— Provided entries —
↓↓↓

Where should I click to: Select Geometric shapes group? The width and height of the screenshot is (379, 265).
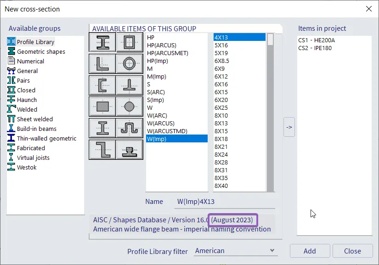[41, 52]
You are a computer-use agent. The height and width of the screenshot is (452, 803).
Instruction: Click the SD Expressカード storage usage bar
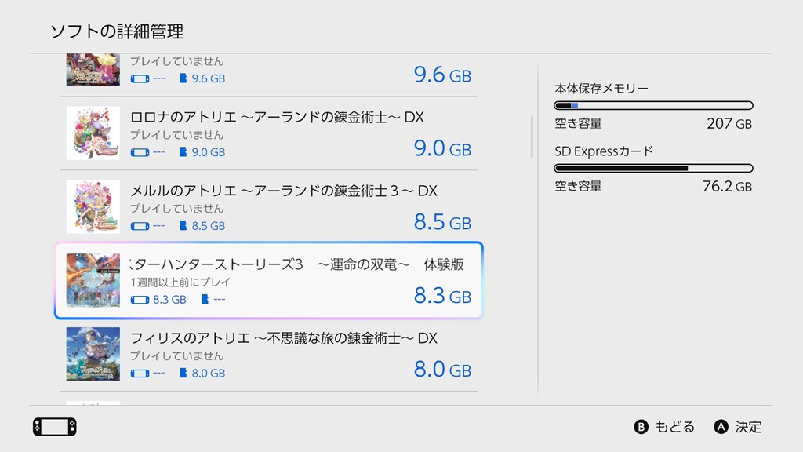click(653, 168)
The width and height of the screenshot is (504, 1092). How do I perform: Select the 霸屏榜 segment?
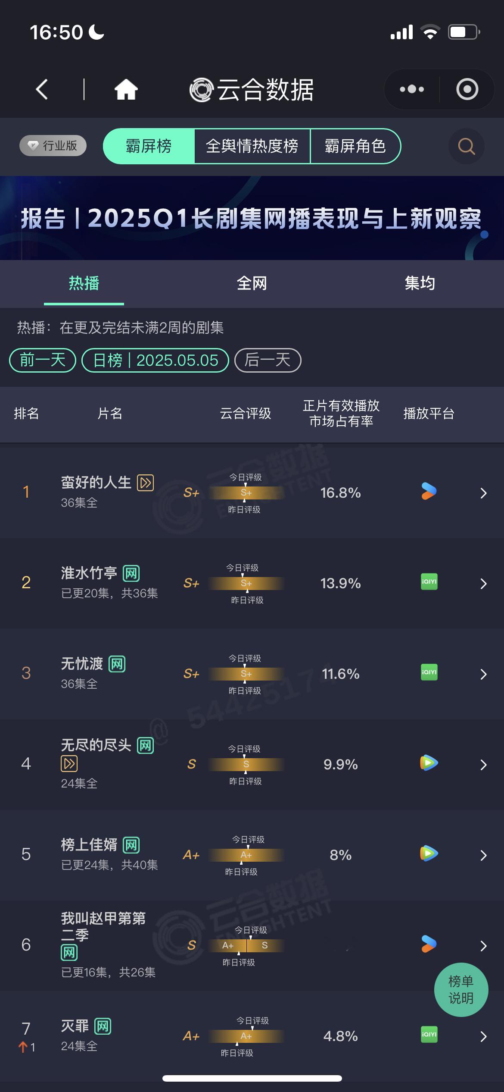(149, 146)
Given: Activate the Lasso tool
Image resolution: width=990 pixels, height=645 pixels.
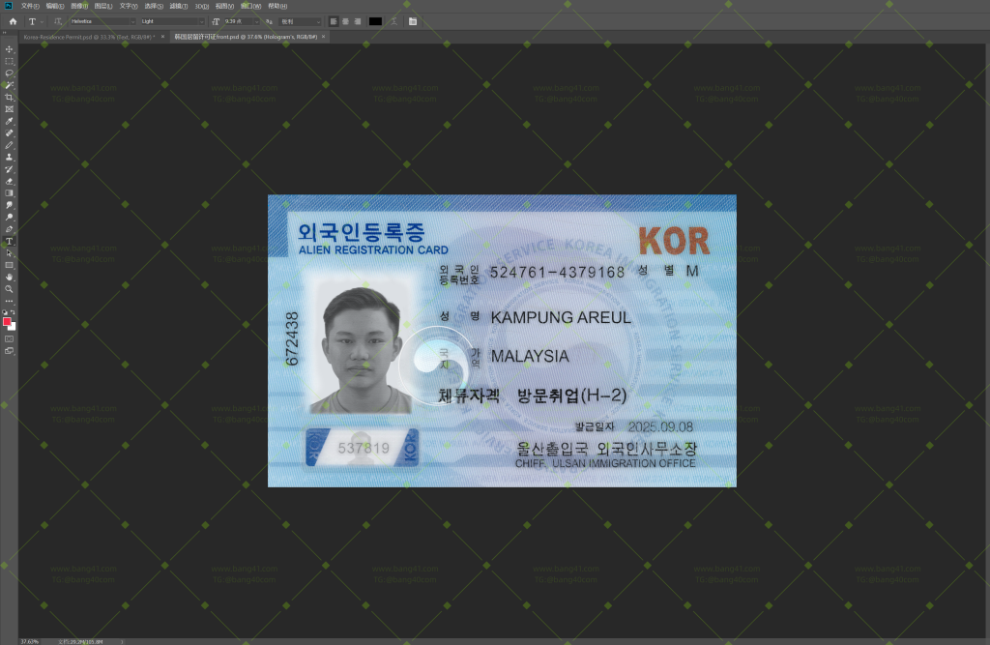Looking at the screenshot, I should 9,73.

↑↑↑

— Task brief —
Your copy should start at the line with "Given: Activate the Lasso tool", stop at the last line of the listing above, match exactly, and contain no pictures.

— Your response —
Given: Activate the Lasso tool
Image resolution: width=990 pixels, height=645 pixels.
Looking at the screenshot, I should 9,73.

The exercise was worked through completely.